# [TRY IT]
I need the records below restated word for word, without their pictures.

(Collected data entries)
-.-.-
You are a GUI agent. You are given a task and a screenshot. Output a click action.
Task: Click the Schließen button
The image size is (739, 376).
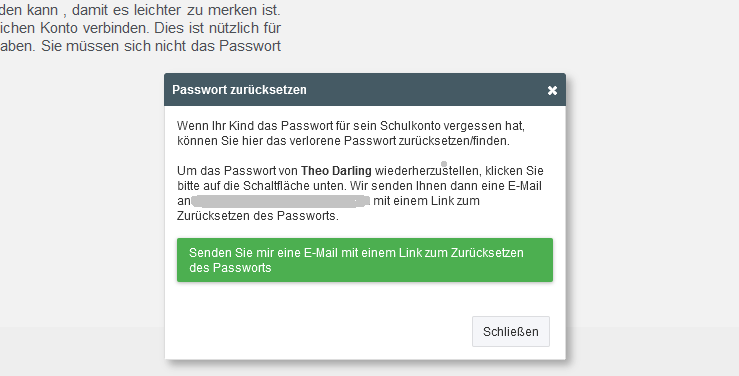pos(511,332)
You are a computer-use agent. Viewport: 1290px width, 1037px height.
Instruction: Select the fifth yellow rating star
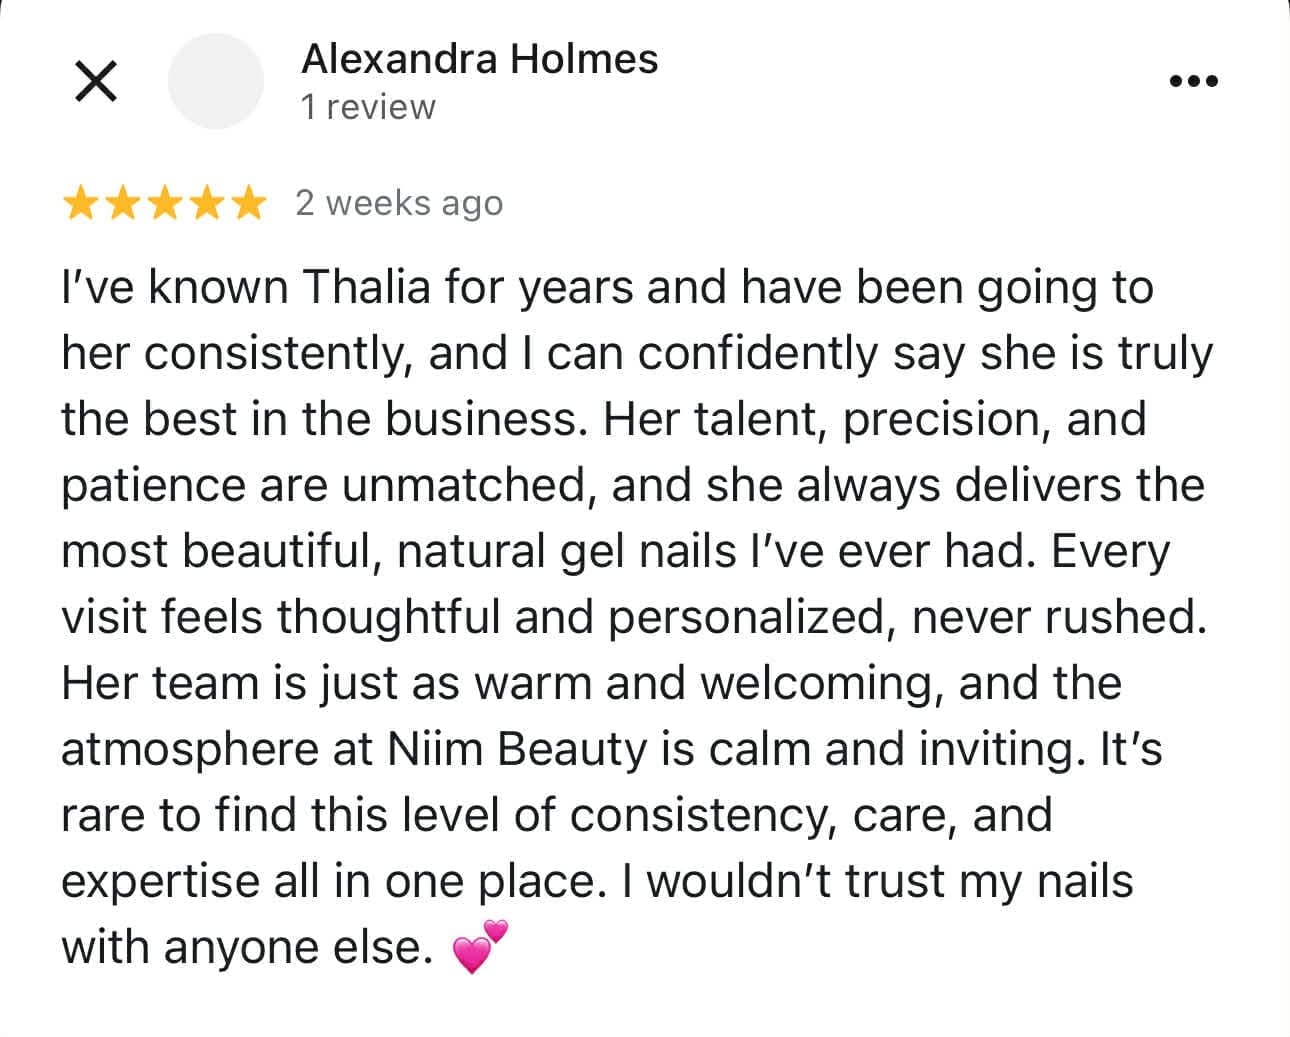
-.-.-
# [EXERCISE RESULT]
You are a GUI agent. You are given a task and a screenshot. Output a click action.
Task: Click the Schließen button
The image size is (739, 376).
pos(511,332)
You are a computer-use agent. Viewport: 1290px width, 1037px height.
Instruction: Select the fifth yellow rating star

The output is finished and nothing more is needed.